Le député N-VA souligne combien il assume le discours polarisant de son parti. « C’est bien nous, qui souscrivons aux valeurs de la société occidentale, contre eux, qui les combattent. » Il s’agit bien de s’en prendre à « une idéologie de la haine et à des pratiques moyenâgeuses », mais aussi de ‘réveiller la démocratie » trop souvent bridée par la politique politicienne.

« Contrer la radicalisation »

La deuxième partie du livre s’attaque au processus de radicalisation, au départ de l’histoire de David, un jeune homme attiré par la propagande de l’Etat islamique. C’est l’histoire ordinaire d’un garçon aimé par ses parents, fort en sports, courtisé par les filles… Jusqu’à ce qu’à 17 ans, son comportement change, il se pose des questions sur la religion, laisse tout tomber et parte finalement pour la Syrie, avant d’être rattrapé à temps. « Le récit de David est celui d’une jeune qui a pu être sauvé, écrivent les auteurs. Pour beaucoup d’autres jeunes, il est trop tard. Cela démontre que l’on a besoin d’un accompagnement pour ces gens. Besoin d’un cadre. D’une approche intégrée. »

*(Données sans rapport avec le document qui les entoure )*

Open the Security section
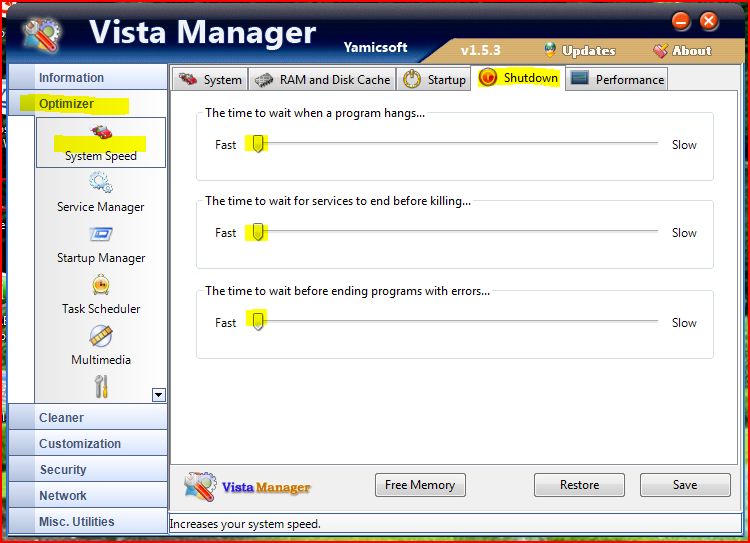 click(x=62, y=470)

Parmi les solutions proposées: la formation des enseignants à la détection des indices de radicalisation ou le financement de la Cybercrim unit de la police pour mener un travail plus important sur les réseaux. Face aux déviances de l’Islam radical, le député plaide encore pour une stricte neutralité à l’école, le refus absolu du port des signes religieux ou la tolérance zéro à l’encontre le la charia comme source de droit.

Dans Ontwapend, Koen Metsu lance un vibrant plaidoyer pour une fermeté sans failles contre les sources de la terreur, il demande que la Belgique soutienne toutes les initiatives pour vaincre les terroristes en Afrique, où ils resurgissent, notamment. Puis, il entre dans le « cockpit » de nos institutions de Sûreté et dénonce un « compromis à la belge » – forcément peu enviable pour un nationaliste flamand. Pour autant, ses pistes s’inscrivent davantage dans la continuité du gouvernement Michel que dans un grand soir à la sauce extrémiste.

« Cela va lentement pour changer véritablement les choses dans un pays comme la Belgique, lit-on dans la conclusion. Notre pays est particulièrement complexe et notre système politique n’est pas le plus simple. Pourtant, nous devons continuer à croire en lui. Oui, la démocratie est parfois moins rapide. Mais pour citer Winston Chruchill: c’est le moins mauvais des systèmes parmi ceux que nous avons déjà utilisés. Nous devons choyer notre modèle de société. »

Dans sa position de combat comme dans sa modération, ce livre est une piqûre de rappel alors que la Covid camoufle bien des débats.